Records from a dataset
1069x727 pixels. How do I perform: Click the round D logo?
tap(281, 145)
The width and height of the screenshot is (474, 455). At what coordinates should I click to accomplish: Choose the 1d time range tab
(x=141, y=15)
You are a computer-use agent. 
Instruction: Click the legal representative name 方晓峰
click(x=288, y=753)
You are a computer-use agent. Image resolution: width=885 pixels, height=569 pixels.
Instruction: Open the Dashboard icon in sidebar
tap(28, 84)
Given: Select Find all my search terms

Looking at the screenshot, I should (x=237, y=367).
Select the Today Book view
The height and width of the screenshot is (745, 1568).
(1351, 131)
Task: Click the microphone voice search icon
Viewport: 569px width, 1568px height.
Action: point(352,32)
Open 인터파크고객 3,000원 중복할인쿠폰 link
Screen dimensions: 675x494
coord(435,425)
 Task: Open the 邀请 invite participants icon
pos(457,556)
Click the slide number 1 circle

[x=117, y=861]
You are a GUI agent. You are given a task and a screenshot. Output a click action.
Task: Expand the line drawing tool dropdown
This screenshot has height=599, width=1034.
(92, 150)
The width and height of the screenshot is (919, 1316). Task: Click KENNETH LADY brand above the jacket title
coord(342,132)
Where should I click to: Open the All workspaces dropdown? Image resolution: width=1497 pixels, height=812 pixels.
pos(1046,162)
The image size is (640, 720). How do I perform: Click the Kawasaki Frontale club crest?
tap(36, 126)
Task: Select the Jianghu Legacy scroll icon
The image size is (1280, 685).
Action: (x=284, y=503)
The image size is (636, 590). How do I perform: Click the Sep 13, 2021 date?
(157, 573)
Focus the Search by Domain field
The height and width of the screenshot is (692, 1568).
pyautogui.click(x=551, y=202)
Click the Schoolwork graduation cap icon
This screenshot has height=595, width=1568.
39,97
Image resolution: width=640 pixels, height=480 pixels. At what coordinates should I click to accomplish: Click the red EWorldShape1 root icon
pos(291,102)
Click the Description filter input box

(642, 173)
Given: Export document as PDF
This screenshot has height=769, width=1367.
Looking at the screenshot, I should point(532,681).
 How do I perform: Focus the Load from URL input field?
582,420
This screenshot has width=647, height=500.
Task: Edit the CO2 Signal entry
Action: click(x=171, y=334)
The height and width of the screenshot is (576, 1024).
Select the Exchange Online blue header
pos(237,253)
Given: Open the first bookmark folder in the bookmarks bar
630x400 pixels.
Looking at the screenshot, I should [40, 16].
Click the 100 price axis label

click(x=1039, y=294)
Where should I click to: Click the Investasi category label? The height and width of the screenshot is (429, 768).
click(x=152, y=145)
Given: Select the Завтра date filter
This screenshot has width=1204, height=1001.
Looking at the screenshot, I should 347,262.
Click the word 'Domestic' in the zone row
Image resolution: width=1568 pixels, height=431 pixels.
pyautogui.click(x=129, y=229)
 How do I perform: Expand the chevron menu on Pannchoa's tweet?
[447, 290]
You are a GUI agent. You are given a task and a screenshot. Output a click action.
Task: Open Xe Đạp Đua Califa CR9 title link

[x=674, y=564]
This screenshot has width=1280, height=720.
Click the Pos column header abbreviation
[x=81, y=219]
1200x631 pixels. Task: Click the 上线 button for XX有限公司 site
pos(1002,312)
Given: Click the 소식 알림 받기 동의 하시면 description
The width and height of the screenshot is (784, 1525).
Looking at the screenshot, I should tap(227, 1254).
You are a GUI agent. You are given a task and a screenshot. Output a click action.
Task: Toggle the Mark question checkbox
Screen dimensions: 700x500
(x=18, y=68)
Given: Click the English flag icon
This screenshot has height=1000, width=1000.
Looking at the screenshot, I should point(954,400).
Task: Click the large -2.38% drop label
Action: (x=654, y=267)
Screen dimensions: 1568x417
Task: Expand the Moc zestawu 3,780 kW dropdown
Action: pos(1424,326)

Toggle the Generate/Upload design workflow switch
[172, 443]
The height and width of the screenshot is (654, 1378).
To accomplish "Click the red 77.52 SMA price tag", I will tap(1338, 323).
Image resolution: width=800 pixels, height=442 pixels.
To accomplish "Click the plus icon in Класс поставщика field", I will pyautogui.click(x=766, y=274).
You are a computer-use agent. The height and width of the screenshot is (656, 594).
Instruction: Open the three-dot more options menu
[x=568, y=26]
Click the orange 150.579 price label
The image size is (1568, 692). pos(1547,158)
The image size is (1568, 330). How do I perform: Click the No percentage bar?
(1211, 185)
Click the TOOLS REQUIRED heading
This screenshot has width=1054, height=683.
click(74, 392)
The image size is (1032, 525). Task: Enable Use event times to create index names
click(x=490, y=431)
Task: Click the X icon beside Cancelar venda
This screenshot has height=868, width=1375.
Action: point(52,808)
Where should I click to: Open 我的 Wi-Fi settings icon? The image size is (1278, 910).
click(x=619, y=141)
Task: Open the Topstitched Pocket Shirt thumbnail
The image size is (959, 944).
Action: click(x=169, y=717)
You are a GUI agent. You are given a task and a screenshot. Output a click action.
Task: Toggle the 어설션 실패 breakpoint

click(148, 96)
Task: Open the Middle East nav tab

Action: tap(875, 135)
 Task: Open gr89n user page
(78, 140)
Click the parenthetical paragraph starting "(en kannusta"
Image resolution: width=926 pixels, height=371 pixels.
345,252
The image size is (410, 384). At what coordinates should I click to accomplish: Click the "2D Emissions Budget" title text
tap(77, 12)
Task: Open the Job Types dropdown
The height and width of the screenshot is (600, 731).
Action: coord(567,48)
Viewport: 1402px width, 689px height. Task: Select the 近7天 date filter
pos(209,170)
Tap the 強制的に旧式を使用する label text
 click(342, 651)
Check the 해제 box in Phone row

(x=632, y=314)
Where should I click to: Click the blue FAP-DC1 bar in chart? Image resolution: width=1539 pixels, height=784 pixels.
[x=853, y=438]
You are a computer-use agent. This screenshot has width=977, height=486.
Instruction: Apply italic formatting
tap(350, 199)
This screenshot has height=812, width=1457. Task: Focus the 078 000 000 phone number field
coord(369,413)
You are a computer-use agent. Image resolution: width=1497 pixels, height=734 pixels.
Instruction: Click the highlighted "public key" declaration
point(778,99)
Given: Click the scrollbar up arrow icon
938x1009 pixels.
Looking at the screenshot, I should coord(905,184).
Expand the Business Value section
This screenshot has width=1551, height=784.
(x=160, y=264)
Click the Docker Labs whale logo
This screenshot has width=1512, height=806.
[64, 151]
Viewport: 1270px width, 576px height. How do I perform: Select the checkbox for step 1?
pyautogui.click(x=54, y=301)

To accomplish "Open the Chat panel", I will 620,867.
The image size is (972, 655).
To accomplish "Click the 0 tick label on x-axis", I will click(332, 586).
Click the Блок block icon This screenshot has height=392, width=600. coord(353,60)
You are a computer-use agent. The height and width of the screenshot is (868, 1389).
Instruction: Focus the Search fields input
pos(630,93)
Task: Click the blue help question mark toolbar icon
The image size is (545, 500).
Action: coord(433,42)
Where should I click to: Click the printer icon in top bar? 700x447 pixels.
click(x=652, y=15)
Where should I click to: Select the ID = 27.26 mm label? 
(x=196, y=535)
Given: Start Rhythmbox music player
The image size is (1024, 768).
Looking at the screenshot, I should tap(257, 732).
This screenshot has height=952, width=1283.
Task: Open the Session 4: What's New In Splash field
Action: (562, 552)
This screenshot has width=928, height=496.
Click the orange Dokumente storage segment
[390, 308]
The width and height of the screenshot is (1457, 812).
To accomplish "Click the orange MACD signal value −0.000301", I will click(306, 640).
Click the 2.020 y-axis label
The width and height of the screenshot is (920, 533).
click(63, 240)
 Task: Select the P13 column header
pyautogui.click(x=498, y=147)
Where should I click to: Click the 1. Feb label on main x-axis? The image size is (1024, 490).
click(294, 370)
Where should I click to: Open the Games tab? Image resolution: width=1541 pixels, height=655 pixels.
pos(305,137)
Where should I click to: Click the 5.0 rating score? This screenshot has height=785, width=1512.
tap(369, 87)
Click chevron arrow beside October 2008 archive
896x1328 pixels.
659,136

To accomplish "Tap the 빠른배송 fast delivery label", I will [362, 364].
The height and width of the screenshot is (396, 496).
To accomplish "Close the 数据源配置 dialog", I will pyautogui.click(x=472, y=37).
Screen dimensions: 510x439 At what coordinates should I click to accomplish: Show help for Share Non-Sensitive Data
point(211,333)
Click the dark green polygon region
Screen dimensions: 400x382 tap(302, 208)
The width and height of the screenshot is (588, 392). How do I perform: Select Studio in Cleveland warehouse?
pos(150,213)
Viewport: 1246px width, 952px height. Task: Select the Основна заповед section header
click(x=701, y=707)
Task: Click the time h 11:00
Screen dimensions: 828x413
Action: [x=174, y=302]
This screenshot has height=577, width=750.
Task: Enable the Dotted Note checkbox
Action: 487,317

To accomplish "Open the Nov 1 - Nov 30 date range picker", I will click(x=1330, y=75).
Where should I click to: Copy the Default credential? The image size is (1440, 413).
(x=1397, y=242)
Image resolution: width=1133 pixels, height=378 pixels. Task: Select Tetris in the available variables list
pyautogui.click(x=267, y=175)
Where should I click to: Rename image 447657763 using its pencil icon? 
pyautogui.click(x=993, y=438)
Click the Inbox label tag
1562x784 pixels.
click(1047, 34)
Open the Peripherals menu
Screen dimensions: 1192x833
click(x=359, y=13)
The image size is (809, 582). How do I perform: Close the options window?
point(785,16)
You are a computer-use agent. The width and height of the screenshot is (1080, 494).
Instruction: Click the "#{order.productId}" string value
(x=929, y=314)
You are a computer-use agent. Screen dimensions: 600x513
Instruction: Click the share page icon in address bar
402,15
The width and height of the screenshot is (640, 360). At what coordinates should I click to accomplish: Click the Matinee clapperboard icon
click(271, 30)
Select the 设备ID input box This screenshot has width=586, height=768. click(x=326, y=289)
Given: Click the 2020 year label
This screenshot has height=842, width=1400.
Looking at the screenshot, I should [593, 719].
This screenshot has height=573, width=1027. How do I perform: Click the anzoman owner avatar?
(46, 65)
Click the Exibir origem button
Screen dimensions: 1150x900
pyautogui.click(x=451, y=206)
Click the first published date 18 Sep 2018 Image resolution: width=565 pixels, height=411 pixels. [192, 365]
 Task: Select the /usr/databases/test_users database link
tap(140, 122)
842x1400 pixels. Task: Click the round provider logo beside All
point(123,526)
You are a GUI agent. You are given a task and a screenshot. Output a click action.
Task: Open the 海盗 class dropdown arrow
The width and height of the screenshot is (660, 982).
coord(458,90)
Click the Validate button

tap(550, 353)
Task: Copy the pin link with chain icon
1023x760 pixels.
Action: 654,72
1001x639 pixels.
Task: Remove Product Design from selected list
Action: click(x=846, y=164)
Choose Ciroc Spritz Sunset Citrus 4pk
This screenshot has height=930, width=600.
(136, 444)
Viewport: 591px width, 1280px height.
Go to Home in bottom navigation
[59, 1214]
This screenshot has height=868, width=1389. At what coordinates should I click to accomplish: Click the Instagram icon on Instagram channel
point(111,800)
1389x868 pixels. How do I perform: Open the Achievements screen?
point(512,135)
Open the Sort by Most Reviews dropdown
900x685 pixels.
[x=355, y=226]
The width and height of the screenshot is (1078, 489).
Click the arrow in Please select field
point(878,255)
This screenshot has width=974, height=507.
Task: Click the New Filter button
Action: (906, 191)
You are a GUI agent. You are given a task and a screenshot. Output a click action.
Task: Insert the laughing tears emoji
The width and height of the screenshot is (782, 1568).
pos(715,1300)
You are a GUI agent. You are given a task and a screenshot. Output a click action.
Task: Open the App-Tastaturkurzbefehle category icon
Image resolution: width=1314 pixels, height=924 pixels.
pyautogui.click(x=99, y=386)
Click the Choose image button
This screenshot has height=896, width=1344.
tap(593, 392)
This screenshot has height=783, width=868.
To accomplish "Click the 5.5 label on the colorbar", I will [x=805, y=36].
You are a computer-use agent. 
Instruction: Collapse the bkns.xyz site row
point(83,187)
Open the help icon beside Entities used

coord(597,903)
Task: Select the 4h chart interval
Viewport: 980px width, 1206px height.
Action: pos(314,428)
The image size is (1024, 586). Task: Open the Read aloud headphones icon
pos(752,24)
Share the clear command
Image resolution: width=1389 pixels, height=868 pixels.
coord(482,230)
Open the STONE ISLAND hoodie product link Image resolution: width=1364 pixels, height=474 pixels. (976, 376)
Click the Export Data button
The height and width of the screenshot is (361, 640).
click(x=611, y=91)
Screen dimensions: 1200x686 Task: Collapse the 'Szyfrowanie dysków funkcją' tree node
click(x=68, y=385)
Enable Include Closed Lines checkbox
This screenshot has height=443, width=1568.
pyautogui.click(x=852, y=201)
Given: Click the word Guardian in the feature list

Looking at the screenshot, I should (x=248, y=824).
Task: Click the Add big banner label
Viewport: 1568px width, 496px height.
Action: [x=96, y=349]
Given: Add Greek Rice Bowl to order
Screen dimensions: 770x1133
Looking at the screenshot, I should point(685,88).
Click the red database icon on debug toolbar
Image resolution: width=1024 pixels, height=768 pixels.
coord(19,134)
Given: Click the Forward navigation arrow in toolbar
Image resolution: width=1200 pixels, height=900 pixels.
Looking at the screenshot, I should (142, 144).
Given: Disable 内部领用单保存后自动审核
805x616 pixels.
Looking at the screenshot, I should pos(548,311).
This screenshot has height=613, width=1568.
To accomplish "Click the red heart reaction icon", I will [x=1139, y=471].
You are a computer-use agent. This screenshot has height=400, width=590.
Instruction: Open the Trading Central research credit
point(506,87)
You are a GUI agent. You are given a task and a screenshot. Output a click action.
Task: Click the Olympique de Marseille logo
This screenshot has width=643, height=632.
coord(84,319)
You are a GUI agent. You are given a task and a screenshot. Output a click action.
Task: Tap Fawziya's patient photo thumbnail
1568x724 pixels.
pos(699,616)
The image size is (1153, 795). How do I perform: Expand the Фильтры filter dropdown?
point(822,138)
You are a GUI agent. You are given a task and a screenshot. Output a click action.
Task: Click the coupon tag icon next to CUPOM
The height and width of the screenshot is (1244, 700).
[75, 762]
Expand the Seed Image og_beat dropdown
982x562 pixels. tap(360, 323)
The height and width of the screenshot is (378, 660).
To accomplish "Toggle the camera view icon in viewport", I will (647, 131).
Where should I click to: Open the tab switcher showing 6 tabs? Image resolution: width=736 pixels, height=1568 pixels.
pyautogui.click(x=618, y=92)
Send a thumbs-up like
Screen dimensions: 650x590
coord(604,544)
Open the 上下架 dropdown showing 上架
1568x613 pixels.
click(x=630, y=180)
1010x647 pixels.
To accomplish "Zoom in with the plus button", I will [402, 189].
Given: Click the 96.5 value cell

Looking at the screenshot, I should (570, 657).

▸ Work order
In the data above, which lines include "will"? Return those lines.

▸ Solution to this task
To accomplish "Click the red 77.52 SMA price tag", I will tap(1338, 323).
To accomplish "Click the plus icon in Класс поставщика field", I will pyautogui.click(x=766, y=274).
To accomplish "Open the Chat panel", I will 620,867.
To accomplish "Click the 0 tick label on x-axis", I will click(332, 586).
To accomplish "Click the orange MACD signal value −0.000301", I will click(306, 640).
To accomplish "Tap the 빠른배송 fast delivery label", I will [362, 364].
To accomplish "Close the 数据源配置 dialog", I will pyautogui.click(x=472, y=37).
To accomplish "Open the Nov 1 - Nov 30 date range picker", I will click(x=1330, y=75).
To accomplish "Click the 5.5 label on the colorbar", I will [x=805, y=36].
To accomplish "Click the red heart reaction icon", I will [x=1139, y=471].
To accomplish "Toggle the camera view icon in viewport", I will (647, 131).
To accomplish "Zoom in with the plus button", I will [402, 189].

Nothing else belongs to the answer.